Sorting out the problem with my Gauge and Tank Unit
In the case of my car and after using the excellent Austin Seven test, the problem was quickly found to be the tank unit. When this was removed it was clear that the float was sticking to the point of being jammed. This appears to have been a result of the unit being left fitted to the tank when the white fuel-tank-sealer was sloshed around by the company who did some early restoration.
A little careful cleaning with a brass brush and some lubrication of the slider pivot solved that problem. However even after that had been freed, it still did not work 'electrically'. The slider did not seem to make sufficient contact with the resistance wire and it seems that the rheostat wire itself may have become slightly oxidised. Some folded 1200 grit emery paper was carefully used between the two and the pressure of the slider on the resistance wire was increased a little (by bending it inwards!). In all of this testing an electrical test-meter had been used to measure the resistance as the float was moved up and down and it's worth mentioning that there was a point where the test meter still showed things as erratic yet a temporary connexion to the 12volt system of the car and to the dashboard gauge (conducted well away from the tank!) showed that it was indeed working rather better than that. I think the low voltage of the test meter was unable to overcome whatever oxidation still remained on the resistance wire and the slider contact. Moral: Don't assume too soon that the tank unit is useless!
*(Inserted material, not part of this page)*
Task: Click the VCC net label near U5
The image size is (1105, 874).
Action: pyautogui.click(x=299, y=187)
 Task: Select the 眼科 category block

A little more sanding left the gauge working passably well. It is still not completely smooth in operation over all its range - but hey, it is 80+ years old and it is still original. If however a replacement tank unit proves to be necessary in any other restoration, they are available from Internet based companies like Holden's - though the replacement's resistance may not be quite the same as the one it is replacing. Search the site for 'sender'.
Finally, a test of the float in some hot water showed no air bubbles - and hence no holes that might have needed soldering. The unit was restored to the car with new neoprene gaskets.
[Information: Why does the moving arm in the fuel sender not cause an explosion from sparking as it moves within such proximity to the petrol in the tank? The answer lies both in the design of the rheostat and that of of the sender unit case. First of all the tungsten 'pip' on the end of the slider overlaps more than one turn of the resistance winding. It is therefore always in contact at some point and the voltage difference between adjacent turns is insufficient to cause a spark. In the rare event that that mechanism might fail and a spark were to be generated, the casing of the unit is made to be sufficiently bulky and the airspace inside sufficiently small to ensure that its thermal capacity is huge and any fire/explosion will be contained without the exterior temperature of the casing rising to anything like the point where it could cause petrol to ignite. Finally the connexion between the external float and the internal slider is made sufficiently tight, tortuous and bulky that it acts as a 'flame arrester' (in the same way that the Davy Safety lamp works for gases like methane). Thus, any flame that might just possibly arise inside the unit is quickly cooled to the point of extinction and is prevented by the flame arrester design from causing any problem outside the unit.